Dr Richard Chahwan, a lecturer in Molecular Immunology and Dr Emma Dempster, a lecturer at the University of Exeter Medical School, have received grants from the Academy of Medical Sciences’ inaugural £1.8million Springboard scheme, designed to support promising early career researchers.

The two were selected from more than 100 applicants to receive the two-year £100,000 grants, together with mentoring from Academy Fellows and access to leadership and career development activities.

The Academy of Medical Sciences, an independent body representing medical science in the UK, has designed Springboard to fill a gap in the funding and training currently offered to non-clinical researchers at an early career stage and to support talented ‘research leaders of the future’. Forming a research group and establishing an independent research project is one of the most crucial, but difficult steps in the career of a scientist.

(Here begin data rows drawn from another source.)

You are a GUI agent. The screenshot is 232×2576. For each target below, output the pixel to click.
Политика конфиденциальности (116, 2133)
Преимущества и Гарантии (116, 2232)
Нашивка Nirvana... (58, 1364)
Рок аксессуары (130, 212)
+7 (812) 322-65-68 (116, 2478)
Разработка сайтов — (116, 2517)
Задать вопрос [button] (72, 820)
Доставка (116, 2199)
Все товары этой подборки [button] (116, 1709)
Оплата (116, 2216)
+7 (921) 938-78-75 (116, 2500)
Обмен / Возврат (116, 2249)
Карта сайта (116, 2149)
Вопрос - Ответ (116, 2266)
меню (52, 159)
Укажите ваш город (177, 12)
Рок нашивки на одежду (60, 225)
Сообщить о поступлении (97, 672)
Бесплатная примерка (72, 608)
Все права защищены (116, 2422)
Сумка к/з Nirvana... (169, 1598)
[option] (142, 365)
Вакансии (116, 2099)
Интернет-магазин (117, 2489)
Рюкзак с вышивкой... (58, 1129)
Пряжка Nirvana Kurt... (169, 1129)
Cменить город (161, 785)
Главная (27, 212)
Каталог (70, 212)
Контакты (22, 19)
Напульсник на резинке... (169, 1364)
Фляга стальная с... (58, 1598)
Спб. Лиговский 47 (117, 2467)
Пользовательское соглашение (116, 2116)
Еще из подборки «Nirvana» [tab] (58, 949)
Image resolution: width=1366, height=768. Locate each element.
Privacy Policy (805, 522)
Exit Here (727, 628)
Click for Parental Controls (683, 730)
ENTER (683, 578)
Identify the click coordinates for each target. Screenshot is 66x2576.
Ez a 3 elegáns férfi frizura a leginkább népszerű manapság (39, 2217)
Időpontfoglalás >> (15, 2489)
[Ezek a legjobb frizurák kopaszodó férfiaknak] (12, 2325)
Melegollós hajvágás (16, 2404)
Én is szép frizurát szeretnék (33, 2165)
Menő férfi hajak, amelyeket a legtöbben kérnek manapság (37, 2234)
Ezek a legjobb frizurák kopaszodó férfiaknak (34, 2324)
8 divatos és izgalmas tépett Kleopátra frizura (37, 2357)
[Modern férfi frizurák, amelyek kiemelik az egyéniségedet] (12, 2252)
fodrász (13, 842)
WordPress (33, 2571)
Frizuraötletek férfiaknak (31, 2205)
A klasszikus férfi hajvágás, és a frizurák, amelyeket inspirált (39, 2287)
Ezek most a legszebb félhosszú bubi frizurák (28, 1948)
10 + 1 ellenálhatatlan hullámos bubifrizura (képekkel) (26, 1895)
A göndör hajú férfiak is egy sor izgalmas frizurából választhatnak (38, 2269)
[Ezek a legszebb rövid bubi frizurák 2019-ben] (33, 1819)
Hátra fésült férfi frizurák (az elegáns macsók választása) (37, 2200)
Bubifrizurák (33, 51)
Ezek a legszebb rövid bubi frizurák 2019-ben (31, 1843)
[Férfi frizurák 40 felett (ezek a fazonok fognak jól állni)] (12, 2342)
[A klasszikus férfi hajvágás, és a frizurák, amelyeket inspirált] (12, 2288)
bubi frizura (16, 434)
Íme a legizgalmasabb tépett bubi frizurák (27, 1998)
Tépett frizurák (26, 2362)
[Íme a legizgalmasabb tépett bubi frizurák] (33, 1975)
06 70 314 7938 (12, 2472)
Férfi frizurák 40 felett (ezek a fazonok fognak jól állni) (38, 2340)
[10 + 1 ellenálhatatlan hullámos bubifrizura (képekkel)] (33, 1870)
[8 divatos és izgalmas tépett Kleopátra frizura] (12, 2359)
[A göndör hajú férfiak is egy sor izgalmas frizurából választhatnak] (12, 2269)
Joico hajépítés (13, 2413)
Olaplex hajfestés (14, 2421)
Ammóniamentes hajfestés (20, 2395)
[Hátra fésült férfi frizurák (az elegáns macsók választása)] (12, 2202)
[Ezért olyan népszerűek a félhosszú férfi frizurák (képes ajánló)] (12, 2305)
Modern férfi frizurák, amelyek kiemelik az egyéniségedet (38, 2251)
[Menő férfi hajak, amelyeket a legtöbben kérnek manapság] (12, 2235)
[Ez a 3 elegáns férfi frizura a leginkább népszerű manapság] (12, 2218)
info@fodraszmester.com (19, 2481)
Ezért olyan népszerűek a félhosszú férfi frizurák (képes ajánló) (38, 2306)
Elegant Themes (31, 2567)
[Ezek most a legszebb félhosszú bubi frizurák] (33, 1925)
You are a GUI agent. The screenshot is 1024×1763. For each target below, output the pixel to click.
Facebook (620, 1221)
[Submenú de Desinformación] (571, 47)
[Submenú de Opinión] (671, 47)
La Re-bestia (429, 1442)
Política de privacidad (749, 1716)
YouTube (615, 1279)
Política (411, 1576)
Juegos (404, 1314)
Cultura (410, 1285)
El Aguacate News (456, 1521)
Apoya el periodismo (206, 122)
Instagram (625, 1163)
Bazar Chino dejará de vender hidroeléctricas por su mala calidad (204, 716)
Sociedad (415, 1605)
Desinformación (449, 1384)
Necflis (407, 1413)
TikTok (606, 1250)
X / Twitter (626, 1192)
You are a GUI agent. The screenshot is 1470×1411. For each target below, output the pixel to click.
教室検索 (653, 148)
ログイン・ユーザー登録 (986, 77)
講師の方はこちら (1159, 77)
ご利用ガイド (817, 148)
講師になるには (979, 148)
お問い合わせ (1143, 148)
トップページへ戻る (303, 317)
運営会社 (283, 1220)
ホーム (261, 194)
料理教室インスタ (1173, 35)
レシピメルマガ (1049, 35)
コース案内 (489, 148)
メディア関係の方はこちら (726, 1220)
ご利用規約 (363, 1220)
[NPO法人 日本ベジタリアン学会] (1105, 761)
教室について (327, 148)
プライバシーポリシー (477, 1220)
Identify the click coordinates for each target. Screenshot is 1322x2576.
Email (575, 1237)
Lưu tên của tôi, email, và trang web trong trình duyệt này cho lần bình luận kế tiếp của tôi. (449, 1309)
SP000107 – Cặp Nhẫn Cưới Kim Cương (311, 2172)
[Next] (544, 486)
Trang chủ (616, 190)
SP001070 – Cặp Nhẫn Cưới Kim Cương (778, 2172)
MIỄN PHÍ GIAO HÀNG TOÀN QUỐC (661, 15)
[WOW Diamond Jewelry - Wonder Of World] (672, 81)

Dr Dempster, whose project will investigate the molecular architecture of schizophrenia, said: “Schizophrenia is a severe form of mental illness that makes an important contribution to the global burden of disease. This Springboard award will provide funds enabling me to investigate how schizophrenia-associated epigenetic variation affects gene function using new gene-editing techniques.”

Dr Chahwan, who is looking at immune cell behaviour and chromatin, said: "Cancer will affect one in two men and one in three women in their lifetime. It is a complicated disease that requires a sophisticated understanding of its various modes of action. This Springboard award will allow my lab to conduct studies in mice to investigate the role of specific chromatin modifications and their role in maintaining the integrity of our DNA, hence safeguarding us from cancer and other immune-related diseases.”

Professor Robert Lechler, President of the Academy of Medical Sciences, said: "Biomedical researchers within the early years of starting a lecturer post are at a key stage of their career, where the right support can make a great difference. Establishing an independent research programme as an early stage researcher is challenging, and failure to acquire start-up funds can result in loss of talented staff.”

The first round of the new grant scheme, launched with support from the Wellcome Trust, received 102 applications from researchers covering a breadth of disciplines. Nineteen grants were awarded to researchers at institutions across the UK.